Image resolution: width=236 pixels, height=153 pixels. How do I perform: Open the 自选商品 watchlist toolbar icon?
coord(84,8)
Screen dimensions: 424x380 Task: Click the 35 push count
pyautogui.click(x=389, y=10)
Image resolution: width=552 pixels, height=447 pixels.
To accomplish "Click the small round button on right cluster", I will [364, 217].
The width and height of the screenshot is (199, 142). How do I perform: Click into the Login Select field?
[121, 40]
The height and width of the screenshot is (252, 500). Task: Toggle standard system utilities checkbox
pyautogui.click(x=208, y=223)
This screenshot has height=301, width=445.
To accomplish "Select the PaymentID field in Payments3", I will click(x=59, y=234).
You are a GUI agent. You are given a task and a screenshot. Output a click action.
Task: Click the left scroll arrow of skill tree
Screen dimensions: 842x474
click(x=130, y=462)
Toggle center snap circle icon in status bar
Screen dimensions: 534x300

# [WHAT TO WORK ON]
When you repeat the data, keep each line exactly as given.

# [EXERCISE SOLUTION]
Image resolution: width=236 pixels, height=153 pixels. How do I perform: Open the 自选商品 watchlist toolbar icon?
coord(84,8)
Screen dimensions: 424x380 Task: Click the 35 push count
pyautogui.click(x=389, y=10)
Image resolution: width=552 pixels, height=447 pixels.
To accomplish "Click the small round button on right cluster", I will [364, 217].
The width and height of the screenshot is (199, 142). How do I perform: Click into the Login Select field?
[121, 40]
The height and width of the screenshot is (252, 500). Task: Toggle standard system utilities checkbox
pyautogui.click(x=208, y=223)
This screenshot has height=301, width=445.
To accomplish "Select the PaymentID field in Payments3", I will click(x=59, y=234).
You are a GUI agent. You are given a task and a screenshot. Output a click action.
Task: Click the left scroll arrow of skill tree
Screen dimensions: 842x474
click(x=130, y=462)
Toggle center snap circle icon in status bar
Screen dimensions: 534x300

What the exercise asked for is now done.